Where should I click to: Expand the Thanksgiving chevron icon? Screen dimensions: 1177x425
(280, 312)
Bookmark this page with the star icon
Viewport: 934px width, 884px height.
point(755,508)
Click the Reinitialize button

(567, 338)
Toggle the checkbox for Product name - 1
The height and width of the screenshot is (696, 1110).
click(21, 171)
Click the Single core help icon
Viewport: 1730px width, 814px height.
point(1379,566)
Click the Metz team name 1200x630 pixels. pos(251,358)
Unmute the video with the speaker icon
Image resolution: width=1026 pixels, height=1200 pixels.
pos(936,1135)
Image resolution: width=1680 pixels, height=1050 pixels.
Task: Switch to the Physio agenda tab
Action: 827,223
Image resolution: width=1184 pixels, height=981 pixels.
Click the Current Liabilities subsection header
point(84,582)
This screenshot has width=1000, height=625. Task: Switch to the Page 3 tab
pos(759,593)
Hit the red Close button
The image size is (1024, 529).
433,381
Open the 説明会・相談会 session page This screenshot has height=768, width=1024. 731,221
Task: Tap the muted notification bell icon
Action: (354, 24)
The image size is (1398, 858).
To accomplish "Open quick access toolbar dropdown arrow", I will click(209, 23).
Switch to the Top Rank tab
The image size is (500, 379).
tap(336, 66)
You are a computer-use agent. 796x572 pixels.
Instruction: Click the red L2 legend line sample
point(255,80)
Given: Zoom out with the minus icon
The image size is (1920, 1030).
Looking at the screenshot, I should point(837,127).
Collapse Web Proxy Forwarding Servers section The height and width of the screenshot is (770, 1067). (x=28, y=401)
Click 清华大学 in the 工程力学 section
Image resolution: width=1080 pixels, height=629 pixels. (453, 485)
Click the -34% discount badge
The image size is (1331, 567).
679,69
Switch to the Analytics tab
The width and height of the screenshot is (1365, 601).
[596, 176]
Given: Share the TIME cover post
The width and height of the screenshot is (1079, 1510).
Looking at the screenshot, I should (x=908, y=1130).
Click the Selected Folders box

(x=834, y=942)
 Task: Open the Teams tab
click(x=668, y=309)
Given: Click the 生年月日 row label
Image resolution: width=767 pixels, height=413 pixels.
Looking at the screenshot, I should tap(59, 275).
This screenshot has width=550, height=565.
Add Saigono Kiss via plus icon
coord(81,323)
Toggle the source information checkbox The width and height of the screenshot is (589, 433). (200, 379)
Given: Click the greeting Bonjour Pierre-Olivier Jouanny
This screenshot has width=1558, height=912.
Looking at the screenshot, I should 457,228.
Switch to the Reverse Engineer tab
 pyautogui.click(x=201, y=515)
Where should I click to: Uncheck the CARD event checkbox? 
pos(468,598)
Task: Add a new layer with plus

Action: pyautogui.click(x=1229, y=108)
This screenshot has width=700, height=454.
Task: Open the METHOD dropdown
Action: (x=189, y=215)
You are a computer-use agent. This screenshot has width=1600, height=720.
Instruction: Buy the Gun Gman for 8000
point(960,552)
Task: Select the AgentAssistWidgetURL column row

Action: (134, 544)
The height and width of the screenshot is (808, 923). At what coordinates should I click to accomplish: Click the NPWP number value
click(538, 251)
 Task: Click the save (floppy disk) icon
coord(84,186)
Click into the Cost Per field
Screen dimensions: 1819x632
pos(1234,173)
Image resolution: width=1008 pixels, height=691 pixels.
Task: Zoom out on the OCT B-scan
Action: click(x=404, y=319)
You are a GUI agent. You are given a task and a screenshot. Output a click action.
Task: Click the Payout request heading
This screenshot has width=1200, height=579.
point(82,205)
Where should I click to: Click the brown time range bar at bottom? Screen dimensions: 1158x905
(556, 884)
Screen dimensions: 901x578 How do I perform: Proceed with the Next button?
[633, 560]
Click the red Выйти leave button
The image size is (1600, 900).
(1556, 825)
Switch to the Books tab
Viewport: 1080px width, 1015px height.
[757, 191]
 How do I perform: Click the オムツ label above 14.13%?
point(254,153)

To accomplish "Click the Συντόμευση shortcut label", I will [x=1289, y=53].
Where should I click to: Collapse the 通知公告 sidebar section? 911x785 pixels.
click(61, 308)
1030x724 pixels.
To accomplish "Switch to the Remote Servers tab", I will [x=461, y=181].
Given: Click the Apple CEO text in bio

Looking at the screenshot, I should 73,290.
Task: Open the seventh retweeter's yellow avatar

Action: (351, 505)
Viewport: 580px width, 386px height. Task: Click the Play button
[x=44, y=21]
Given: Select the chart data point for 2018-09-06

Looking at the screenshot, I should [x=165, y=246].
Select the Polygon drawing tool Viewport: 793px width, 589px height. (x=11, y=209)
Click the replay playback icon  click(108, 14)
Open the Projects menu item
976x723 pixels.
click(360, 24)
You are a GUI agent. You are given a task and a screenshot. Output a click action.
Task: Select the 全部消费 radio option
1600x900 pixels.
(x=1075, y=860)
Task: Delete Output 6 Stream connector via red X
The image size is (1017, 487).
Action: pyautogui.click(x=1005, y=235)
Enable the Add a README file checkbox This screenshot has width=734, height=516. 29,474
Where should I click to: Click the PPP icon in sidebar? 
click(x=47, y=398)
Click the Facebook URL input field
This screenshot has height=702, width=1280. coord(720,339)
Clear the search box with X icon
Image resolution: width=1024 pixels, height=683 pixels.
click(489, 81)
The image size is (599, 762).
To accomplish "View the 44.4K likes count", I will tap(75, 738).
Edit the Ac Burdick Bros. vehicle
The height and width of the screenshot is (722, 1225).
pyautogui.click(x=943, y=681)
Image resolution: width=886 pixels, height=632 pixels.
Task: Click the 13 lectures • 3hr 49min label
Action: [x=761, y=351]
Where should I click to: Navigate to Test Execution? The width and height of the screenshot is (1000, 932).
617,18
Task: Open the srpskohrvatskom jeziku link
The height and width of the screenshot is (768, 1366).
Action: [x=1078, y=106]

------------------------------------------------------------

Activity - Copy out the records shown above, every one, exactly.

Finished task -
Where should I click to: Expand the Thanksgiving chevron icon? Screen dimensions: 1177x425
(280, 312)
Bookmark this page with the star icon
Viewport: 934px width, 884px height.
point(755,508)
Click the Reinitialize button

(567, 338)
Toggle the checkbox for Product name - 1
The height and width of the screenshot is (696, 1110).
click(21, 171)
Click the Single core help icon
Viewport: 1730px width, 814px height.
point(1379,566)
Click the Metz team name 1200x630 pixels. pos(251,358)
Unmute the video with the speaker icon
Image resolution: width=1026 pixels, height=1200 pixels.
pos(936,1135)
Image resolution: width=1680 pixels, height=1050 pixels.
Task: Switch to the Physio agenda tab
Action: 827,223
Image resolution: width=1184 pixels, height=981 pixels.
Click the Current Liabilities subsection header
point(84,582)
This screenshot has width=1000, height=625. Task: Switch to the Page 3 tab
pos(759,593)
Hit the red Close button
The image size is (1024, 529).
433,381
Open the 説明会・相談会 session page This screenshot has height=768, width=1024. 731,221
Task: Tap the muted notification bell icon
Action: (354, 24)
The image size is (1398, 858).
To accomplish "Open quick access toolbar dropdown arrow", I will click(209, 23).
Switch to the Top Rank tab
The image size is (500, 379).
tap(336, 66)
You are a computer-use agent. 796x572 pixels.
Instruction: Click the red L2 legend line sample
point(255,80)
Given: Zoom out with the minus icon
The image size is (1920, 1030).
Looking at the screenshot, I should point(837,127).
Collapse Web Proxy Forwarding Servers section The height and width of the screenshot is (770, 1067). (x=28, y=401)
Click 清华大学 in the 工程力学 section
Image resolution: width=1080 pixels, height=629 pixels. (453, 485)
Click the -34% discount badge
The image size is (1331, 567).
679,69
Switch to the Analytics tab
The width and height of the screenshot is (1365, 601).
[596, 176]
Given: Share the TIME cover post
The width and height of the screenshot is (1079, 1510).
Looking at the screenshot, I should (x=908, y=1130).
Click the Selected Folders box

(x=834, y=942)
 Task: Open the Teams tab
click(x=668, y=309)
Given: Click the 生年月日 row label
Image resolution: width=767 pixels, height=413 pixels.
Looking at the screenshot, I should tap(59, 275).
This screenshot has width=550, height=565.
Add Saigono Kiss via plus icon
coord(81,323)
Toggle the source information checkbox The width and height of the screenshot is (589, 433). (200, 379)
Given: Click the greeting Bonjour Pierre-Olivier Jouanny
This screenshot has width=1558, height=912.
Looking at the screenshot, I should 457,228.
Switch to the Reverse Engineer tab
 pyautogui.click(x=201, y=515)
Where should I click to: Uncheck the CARD event checkbox? 
pos(468,598)
Task: Add a new layer with plus

Action: pyautogui.click(x=1229, y=108)
This screenshot has width=700, height=454.
Task: Open the METHOD dropdown
Action: (x=189, y=215)
You are a computer-use agent. This screenshot has width=1600, height=720.
Instruction: Buy the Gun Gman for 8000
point(960,552)
Task: Select the AgentAssistWidgetURL column row

Action: (134, 544)
The height and width of the screenshot is (808, 923). At what coordinates should I click to accomplish: Click the NPWP number value
click(538, 251)
 Task: Click the save (floppy disk) icon
coord(84,186)
Click into the Cost Per field
Screen dimensions: 1819x632
pos(1234,173)
Image resolution: width=1008 pixels, height=691 pixels.
Task: Zoom out on the OCT B-scan
Action: click(x=404, y=319)
You are a GUI agent. You are given a task and a screenshot. Output a click action.
Task: Click the Payout request heading
This screenshot has width=1200, height=579.
point(82,205)
Where should I click to: Click the brown time range bar at bottom? Screen dimensions: 1158x905
(556, 884)
Screen dimensions: 901x578 How do I perform: Proceed with the Next button?
[633, 560]
Click the red Выйти leave button
The image size is (1600, 900).
(1556, 825)
Switch to the Books tab
Viewport: 1080px width, 1015px height.
[757, 191]
 How do I perform: Click the オムツ label above 14.13%?
point(254,153)

To accomplish "Click the Συντόμευση shortcut label", I will [x=1289, y=53].
Where should I click to: Collapse the 通知公告 sidebar section? 911x785 pixels.
click(61, 308)
1030x724 pixels.
To accomplish "Switch to the Remote Servers tab", I will [x=461, y=181].
Given: Click the Apple CEO text in bio

Looking at the screenshot, I should 73,290.
Task: Open the seventh retweeter's yellow avatar

Action: (351, 505)
Viewport: 580px width, 386px height. Task: Click the Play button
[x=44, y=21]
Given: Select the chart data point for 2018-09-06

Looking at the screenshot, I should [x=165, y=246].
Select the Polygon drawing tool Viewport: 793px width, 589px height. (x=11, y=209)
Click the replay playback icon  click(108, 14)
Open the Projects menu item
976x723 pixels.
click(360, 24)
You are a GUI agent. You are given a task and a screenshot. Output a click action.
Task: Select the 全部消费 radio option
1600x900 pixels.
(x=1075, y=860)
Task: Delete Output 6 Stream connector via red X
The image size is (1017, 487).
Action: pyautogui.click(x=1005, y=235)
Enable the Add a README file checkbox This screenshot has width=734, height=516. 29,474
Where should I click to: Click the PPP icon in sidebar? 
click(x=47, y=398)
Click the Facebook URL input field
This screenshot has height=702, width=1280. coord(720,339)
Clear the search box with X icon
Image resolution: width=1024 pixels, height=683 pixels.
click(489, 81)
The image size is (599, 762).
To accomplish "View the 44.4K likes count", I will tap(75, 738).
Edit the Ac Burdick Bros. vehicle
The height and width of the screenshot is (722, 1225).
pyautogui.click(x=943, y=681)
Image resolution: width=886 pixels, height=632 pixels.
Task: Click the 13 lectures • 3hr 49min label
Action: [x=761, y=351]
Where should I click to: Navigate to Test Execution? The width and height of the screenshot is (1000, 932).
617,18
Task: Open the srpskohrvatskom jeziku link
The height and width of the screenshot is (768, 1366).
Action: [x=1078, y=106]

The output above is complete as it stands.